* _What the task asks_:
Arrange the lines of the material as a numbered list, starting at its first line and ending at the line that contains "click(433, 142)", with blank lines and pictures left out.

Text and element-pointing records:
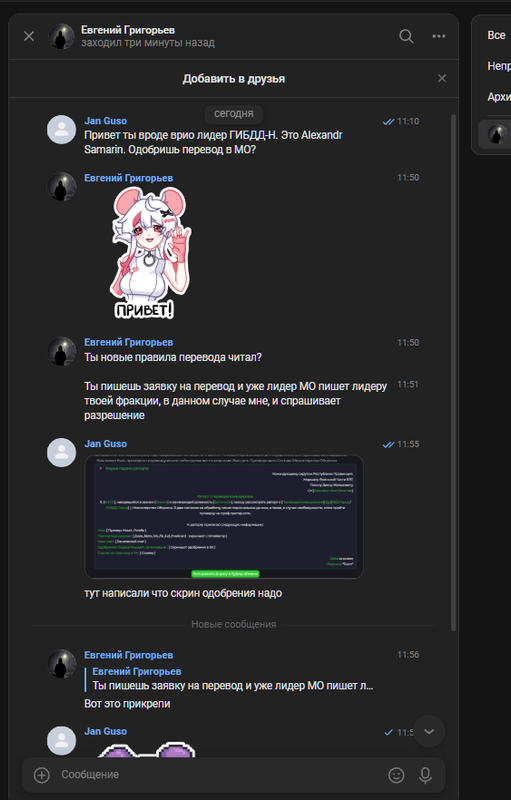Screen dimensions: 511x800
Task: Select the Архив tab in side panel
Action: [499, 97]
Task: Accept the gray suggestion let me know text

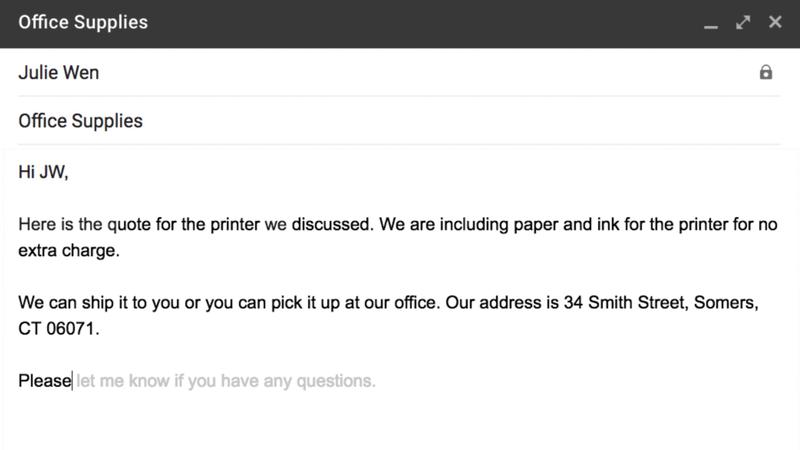Action: (x=226, y=381)
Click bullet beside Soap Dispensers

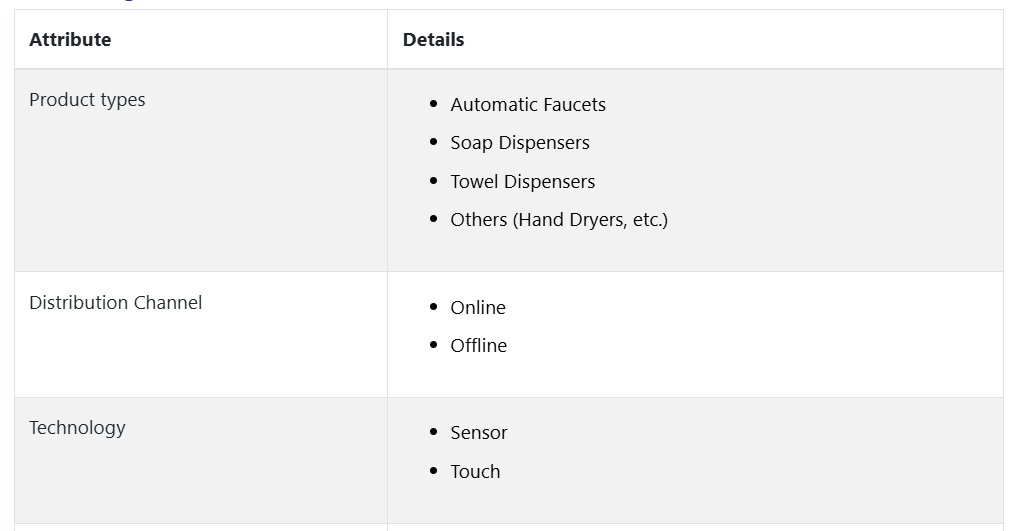click(433, 142)
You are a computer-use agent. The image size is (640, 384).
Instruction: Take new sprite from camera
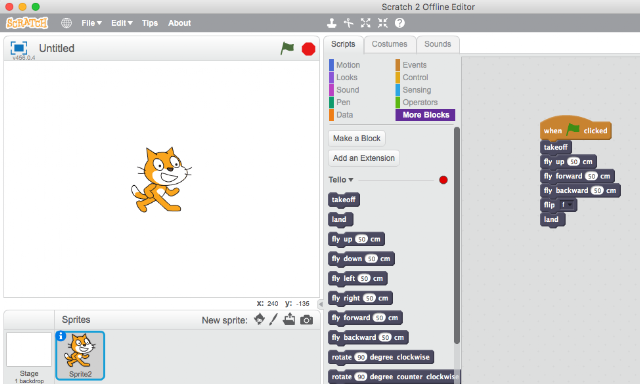(307, 320)
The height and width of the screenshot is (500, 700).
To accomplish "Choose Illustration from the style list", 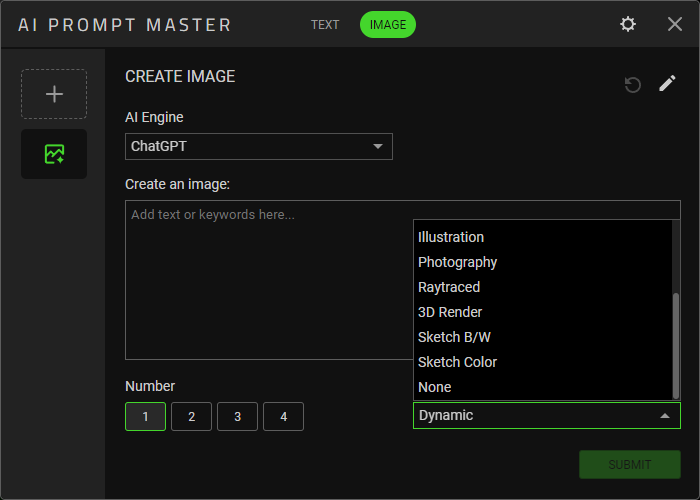I will click(x=451, y=237).
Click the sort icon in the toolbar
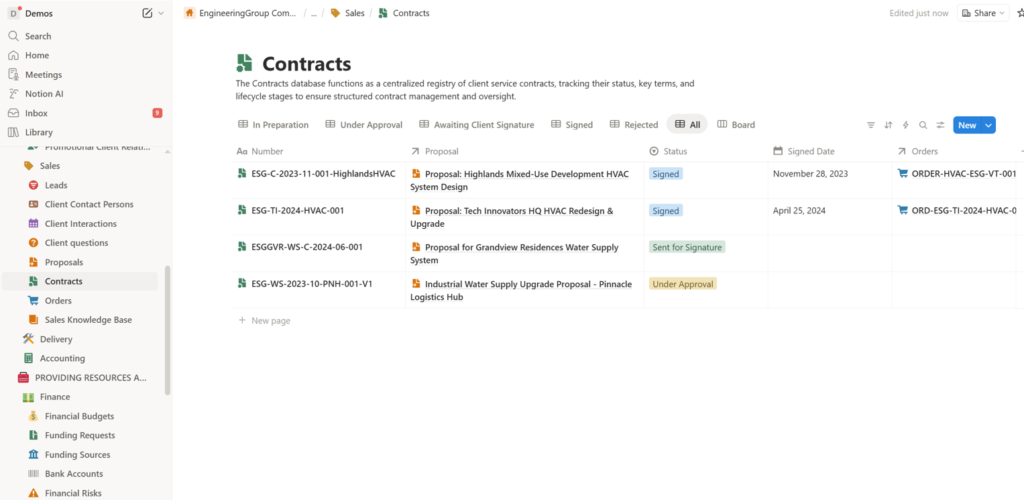This screenshot has height=500, width=1024. (888, 125)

* _Solution to this task_:
1. Screen dimensions: 511x800
2. Task: Select the Архив tab in side panel
3. Action: [499, 97]
4. Task: Accept the gray suggestion let me know text
5. Action: (x=226, y=381)
6. Click bullet beside Soap Dispensers
7. click(433, 142)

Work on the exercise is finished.